--- BEGIN ---

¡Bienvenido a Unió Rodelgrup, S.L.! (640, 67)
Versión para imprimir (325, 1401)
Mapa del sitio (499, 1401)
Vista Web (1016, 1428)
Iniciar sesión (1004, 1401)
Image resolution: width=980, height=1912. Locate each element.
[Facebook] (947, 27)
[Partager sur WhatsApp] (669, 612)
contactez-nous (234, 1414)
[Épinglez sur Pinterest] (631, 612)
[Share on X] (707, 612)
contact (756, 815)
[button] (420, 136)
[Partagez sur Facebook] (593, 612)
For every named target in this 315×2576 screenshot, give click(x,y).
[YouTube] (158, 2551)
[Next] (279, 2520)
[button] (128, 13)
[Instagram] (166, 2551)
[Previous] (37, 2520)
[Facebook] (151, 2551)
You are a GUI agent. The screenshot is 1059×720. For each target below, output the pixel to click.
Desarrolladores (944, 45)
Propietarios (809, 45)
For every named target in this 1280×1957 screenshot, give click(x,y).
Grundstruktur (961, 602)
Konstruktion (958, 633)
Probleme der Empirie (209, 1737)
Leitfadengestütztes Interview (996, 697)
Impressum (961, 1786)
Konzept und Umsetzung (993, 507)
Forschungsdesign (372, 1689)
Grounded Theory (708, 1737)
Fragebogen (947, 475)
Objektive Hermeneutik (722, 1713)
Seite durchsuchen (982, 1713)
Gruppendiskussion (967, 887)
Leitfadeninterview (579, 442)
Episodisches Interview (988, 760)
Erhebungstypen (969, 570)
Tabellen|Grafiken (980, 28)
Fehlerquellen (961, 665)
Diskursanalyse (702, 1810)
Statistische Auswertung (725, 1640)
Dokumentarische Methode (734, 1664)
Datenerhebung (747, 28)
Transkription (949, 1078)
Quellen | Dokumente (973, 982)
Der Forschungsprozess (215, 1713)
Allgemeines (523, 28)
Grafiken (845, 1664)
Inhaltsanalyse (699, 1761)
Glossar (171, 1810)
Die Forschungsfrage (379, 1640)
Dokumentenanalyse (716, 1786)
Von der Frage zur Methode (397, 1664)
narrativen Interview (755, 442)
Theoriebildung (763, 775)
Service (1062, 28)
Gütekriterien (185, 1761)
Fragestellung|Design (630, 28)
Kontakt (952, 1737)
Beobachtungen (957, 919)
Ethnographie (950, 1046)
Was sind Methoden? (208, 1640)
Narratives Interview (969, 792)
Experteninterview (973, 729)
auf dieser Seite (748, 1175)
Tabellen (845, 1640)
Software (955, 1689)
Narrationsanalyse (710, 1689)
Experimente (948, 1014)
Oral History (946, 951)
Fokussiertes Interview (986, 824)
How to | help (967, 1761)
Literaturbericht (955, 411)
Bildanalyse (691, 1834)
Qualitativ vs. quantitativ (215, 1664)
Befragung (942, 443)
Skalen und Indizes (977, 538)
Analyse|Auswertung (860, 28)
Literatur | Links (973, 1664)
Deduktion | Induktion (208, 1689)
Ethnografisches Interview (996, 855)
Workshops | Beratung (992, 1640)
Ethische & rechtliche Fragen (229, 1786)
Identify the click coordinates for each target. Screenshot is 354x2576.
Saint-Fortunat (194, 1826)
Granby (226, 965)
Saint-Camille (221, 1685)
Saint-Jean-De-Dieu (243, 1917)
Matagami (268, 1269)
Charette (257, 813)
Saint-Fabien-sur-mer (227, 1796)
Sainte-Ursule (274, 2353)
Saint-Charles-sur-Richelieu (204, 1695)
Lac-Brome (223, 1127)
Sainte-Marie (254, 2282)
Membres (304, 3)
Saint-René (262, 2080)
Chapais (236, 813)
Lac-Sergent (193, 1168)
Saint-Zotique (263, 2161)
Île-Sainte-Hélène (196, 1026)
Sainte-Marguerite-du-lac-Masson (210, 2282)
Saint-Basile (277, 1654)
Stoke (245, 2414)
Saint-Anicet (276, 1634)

--- END ---

--- THE PROBLEM ---
Rewrite the records as a Markdown table with the columns "Row" and "Line", giving each line a row number and leaving out blank lines. Begin at the line that has "Identify the click" and stop after the line that has "Sainte-Marie (254, 2282)".

--- SOLUTION TO THE EXERCISE ---
| Row | Line |
|---|---|
| 1 | Identify the click coordinates for each target. Screenshot is 354x2576. |
| 2 | Saint-Fortunat (194, 1826) |
| 3 | Granby (226, 965) |
| 4 | Saint-Camille (221, 1685) |
| 5 | Saint-Jean-De-Dieu (243, 1917) |
| 6 | Matagami (268, 1269) |
| 7 | Charette (257, 813) |
| 8 | Saint-Fabien-sur-mer (227, 1796) |
| 9 | Sainte-Ursule (274, 2353) |
| 10 | Saint-Charles-sur-Richelieu (204, 1695) |
| 11 | Lac-Brome (223, 1127) |
| 12 | Sainte-Marie (254, 2282) |